+++ Provided data +++
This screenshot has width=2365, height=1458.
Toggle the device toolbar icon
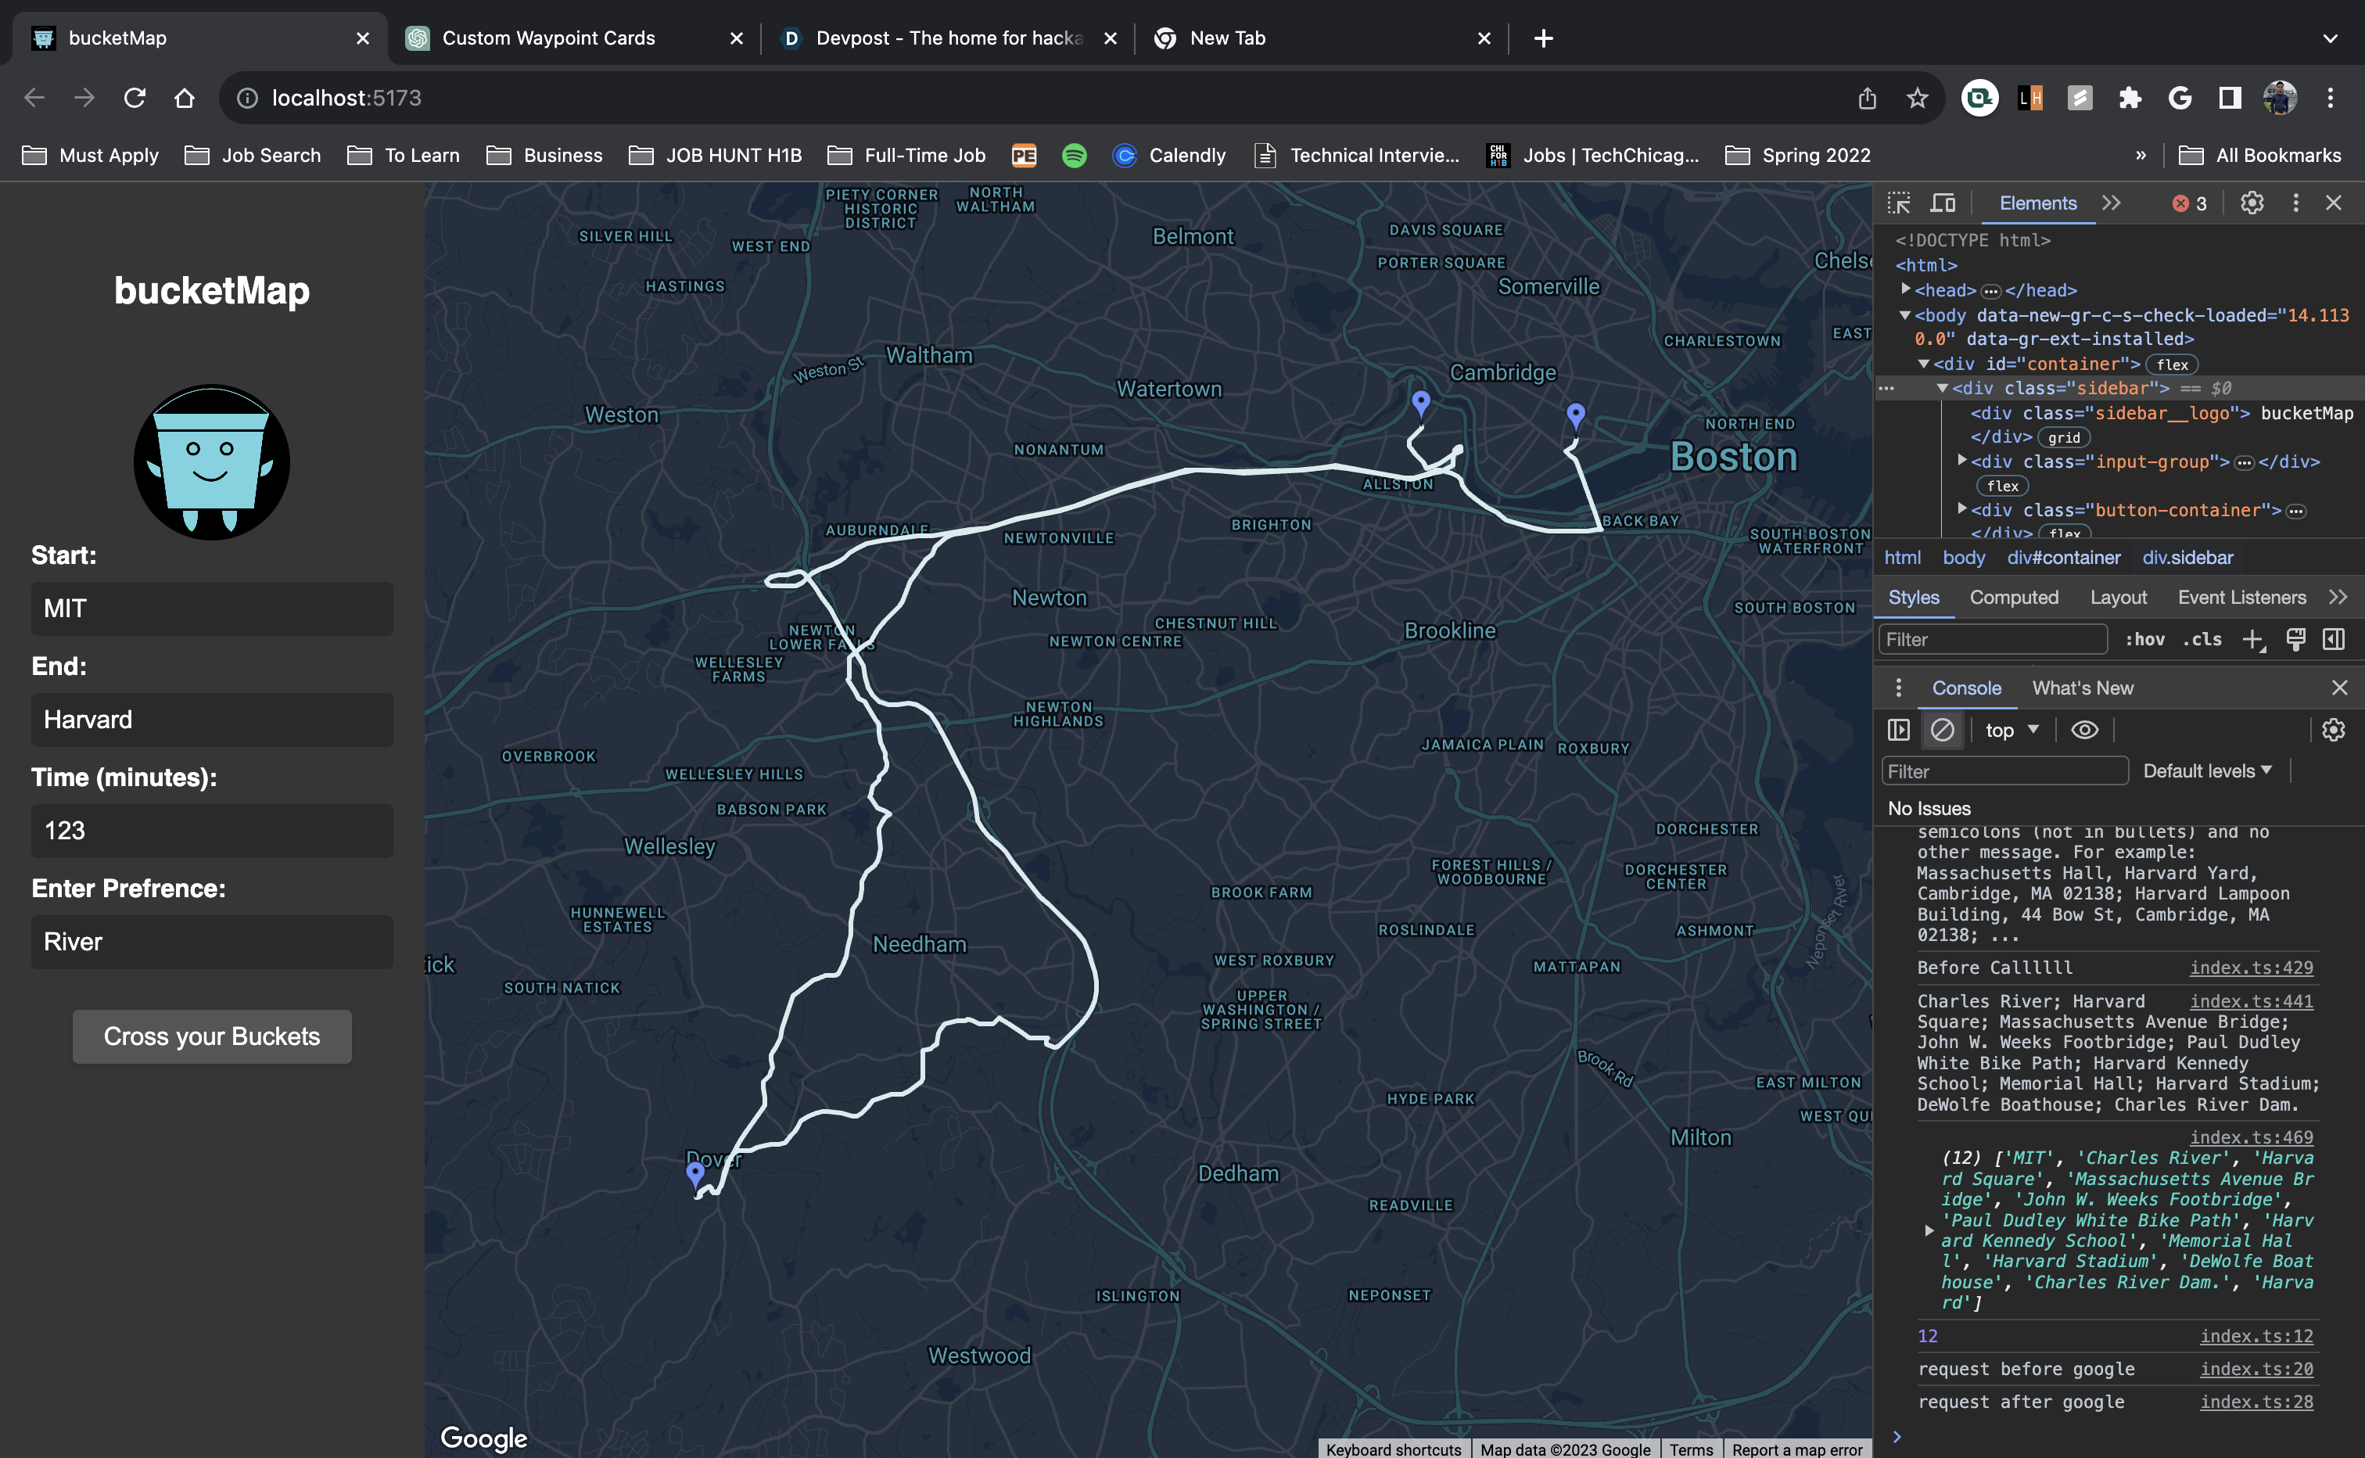click(1943, 203)
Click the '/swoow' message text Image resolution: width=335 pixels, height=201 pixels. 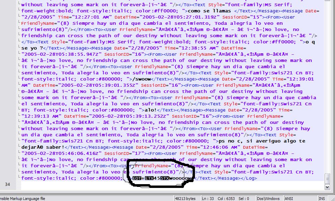[141, 79]
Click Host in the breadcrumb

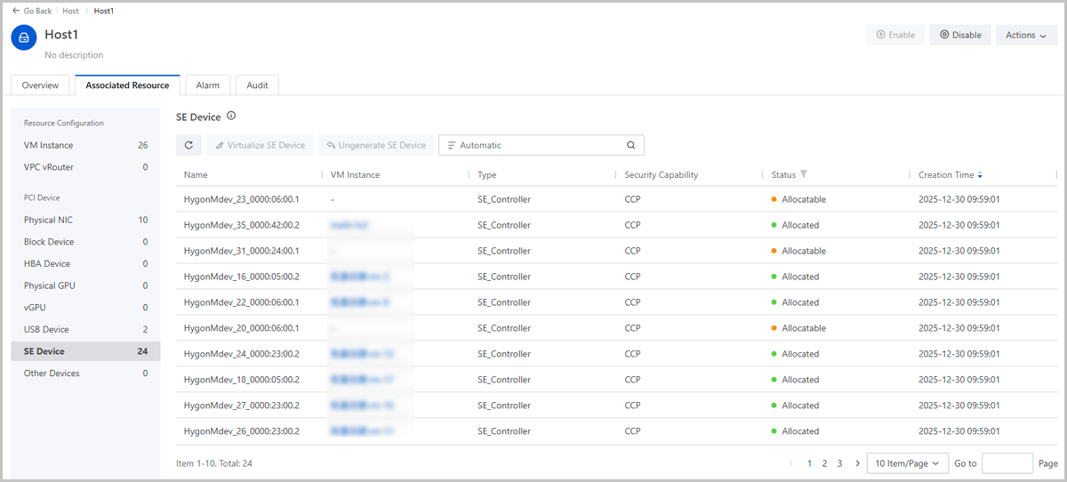(70, 11)
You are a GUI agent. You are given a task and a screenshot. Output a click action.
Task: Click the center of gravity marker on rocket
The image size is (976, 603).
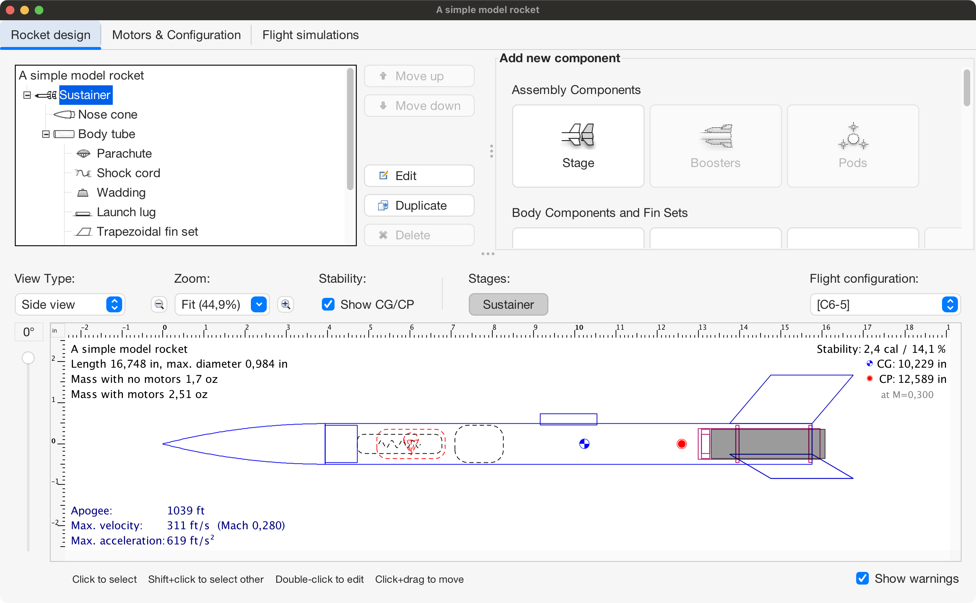[584, 444]
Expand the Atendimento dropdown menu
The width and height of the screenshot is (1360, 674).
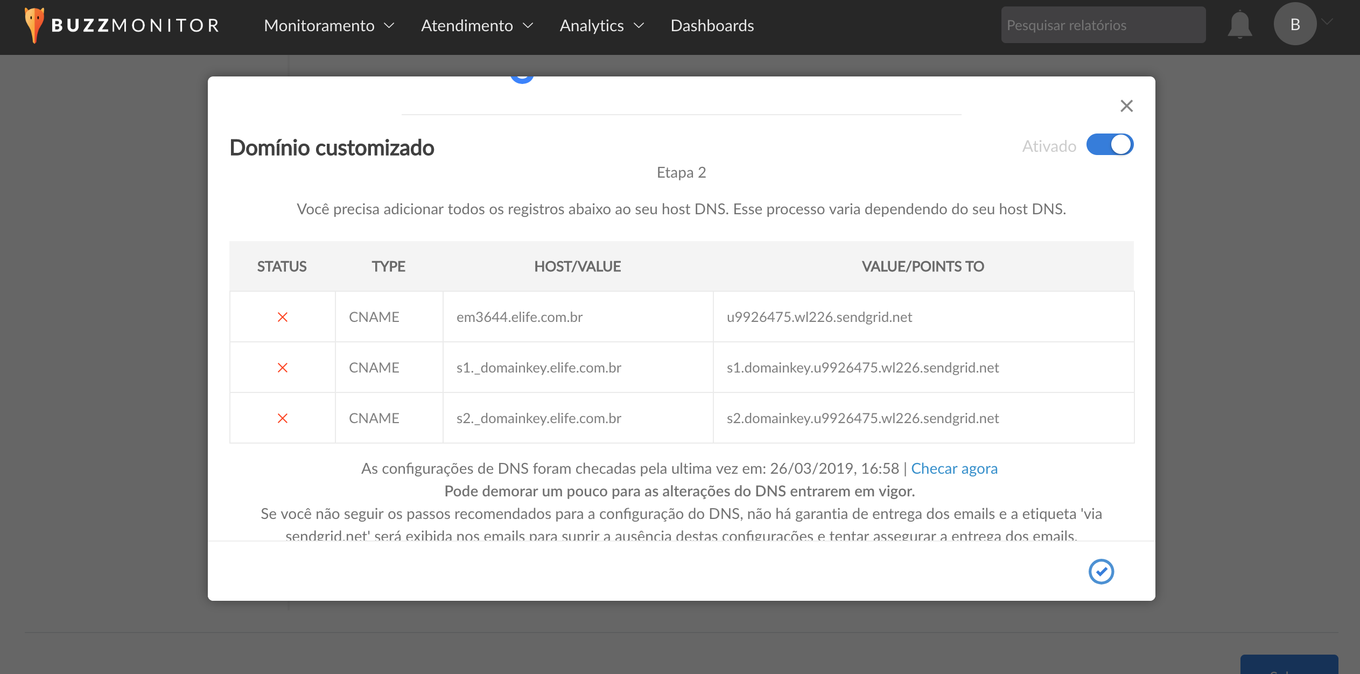click(x=476, y=25)
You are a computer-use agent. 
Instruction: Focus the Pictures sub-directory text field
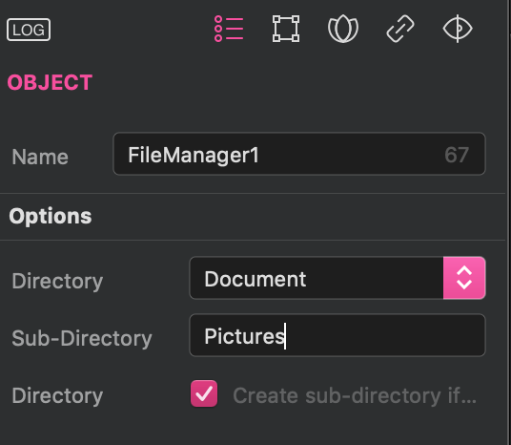[x=337, y=335]
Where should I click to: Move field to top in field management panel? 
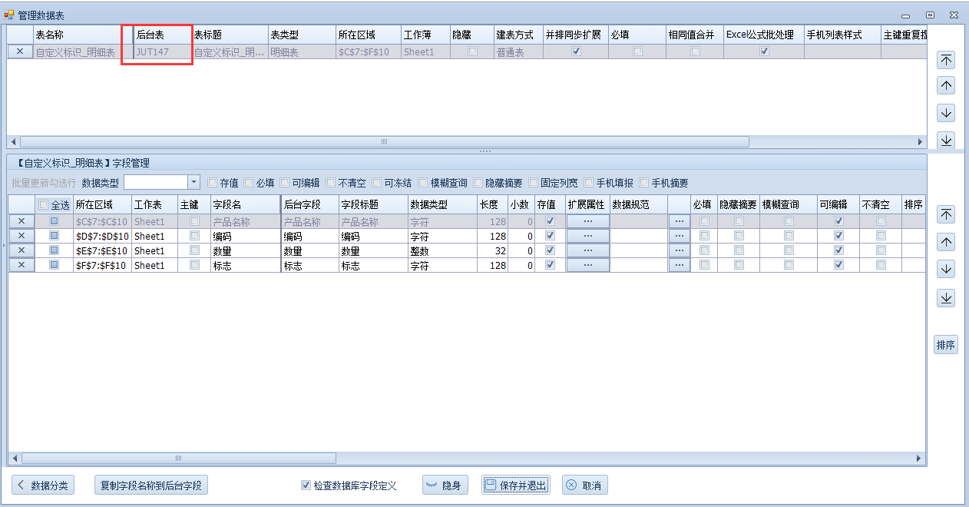coord(946,214)
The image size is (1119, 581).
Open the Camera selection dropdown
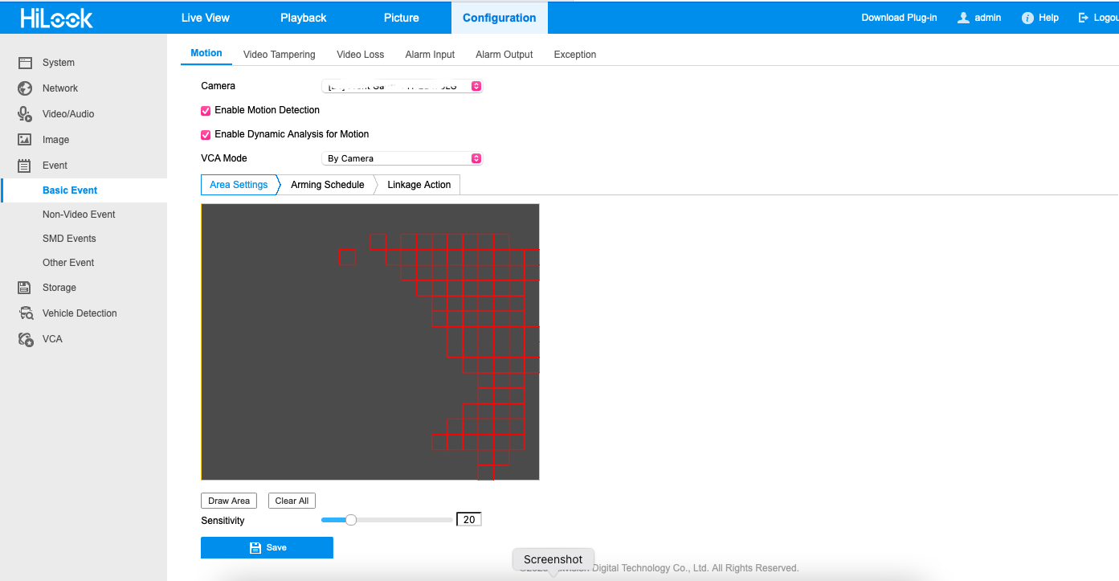pos(402,86)
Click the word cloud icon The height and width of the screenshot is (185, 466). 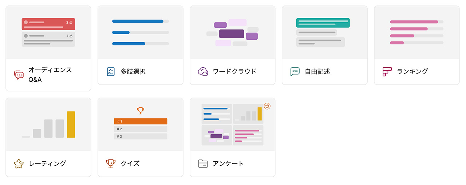(203, 71)
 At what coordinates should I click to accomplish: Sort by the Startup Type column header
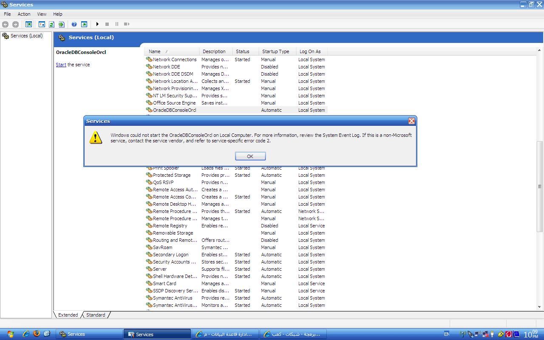point(275,51)
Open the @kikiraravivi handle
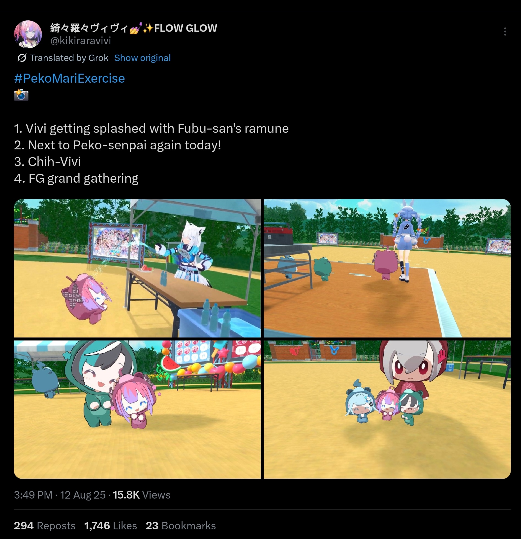The image size is (521, 539). point(81,41)
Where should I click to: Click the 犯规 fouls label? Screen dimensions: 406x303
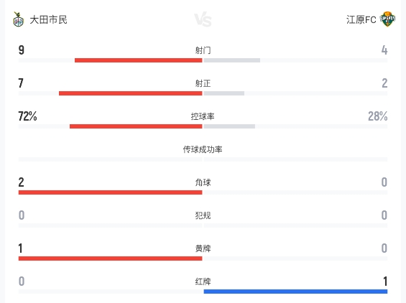click(203, 215)
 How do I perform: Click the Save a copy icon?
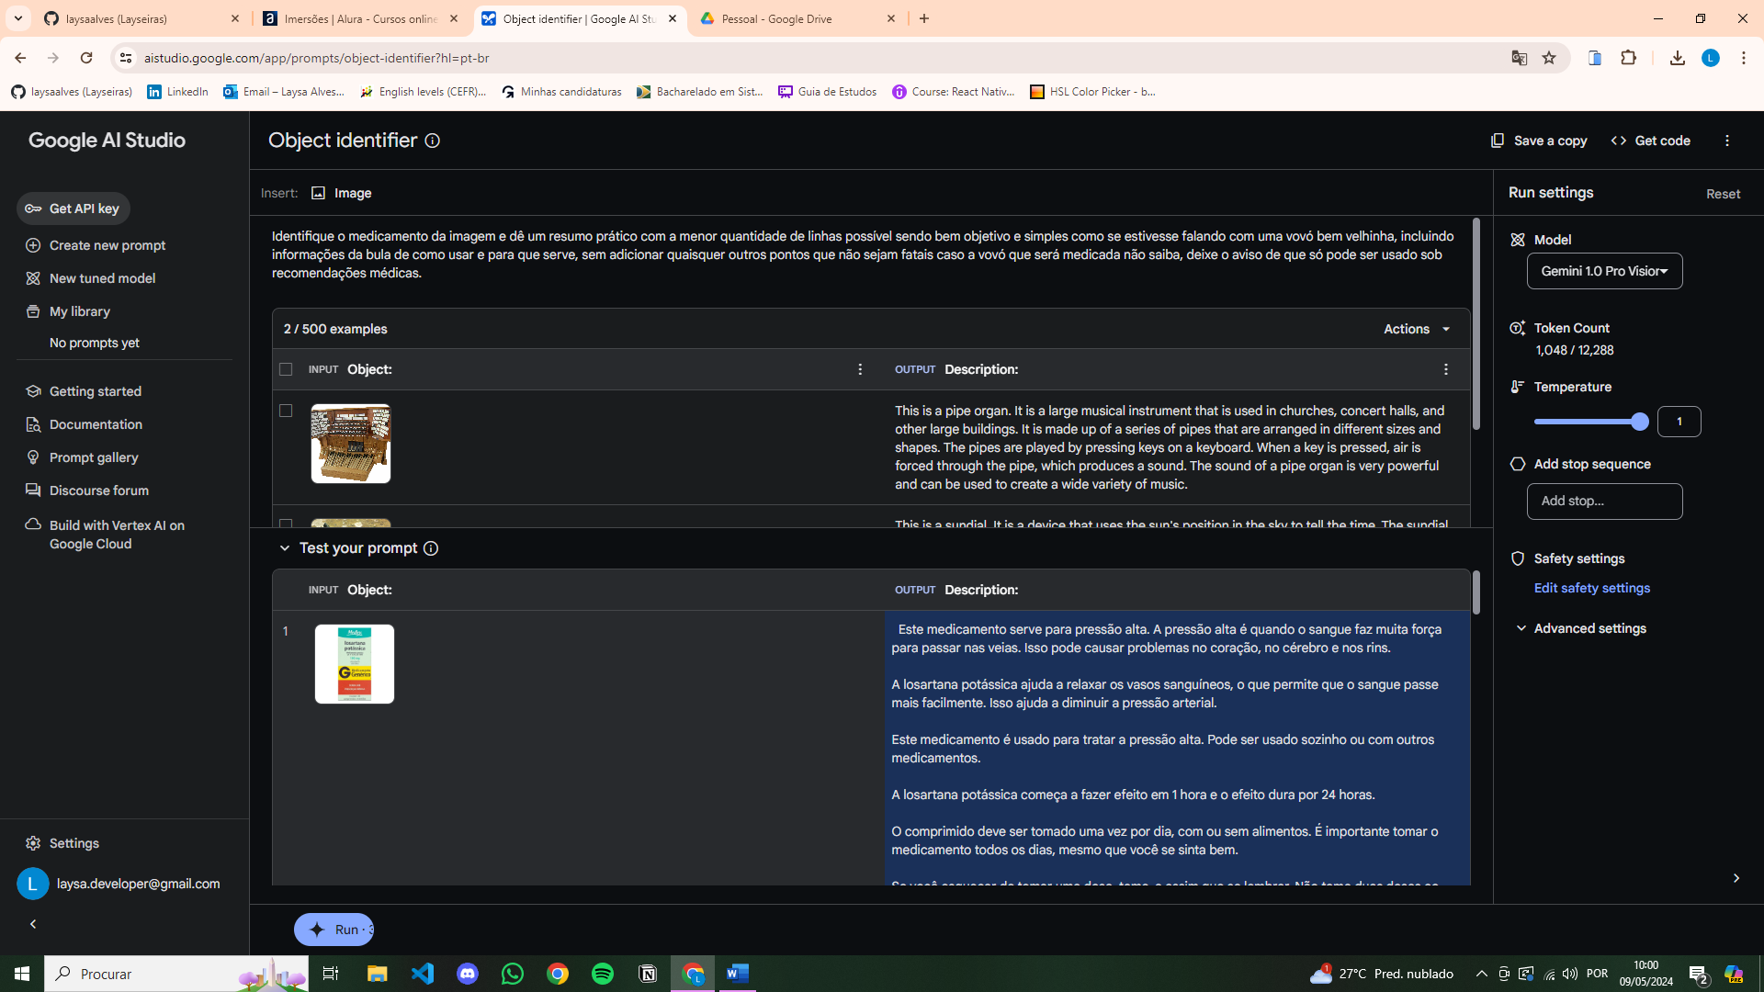(x=1498, y=141)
+++
Problem requirements →
Tally the lines in the items above that contain the string "Open", treating uppercase and lowercase as different. Reply with only the number.

Expected output →
2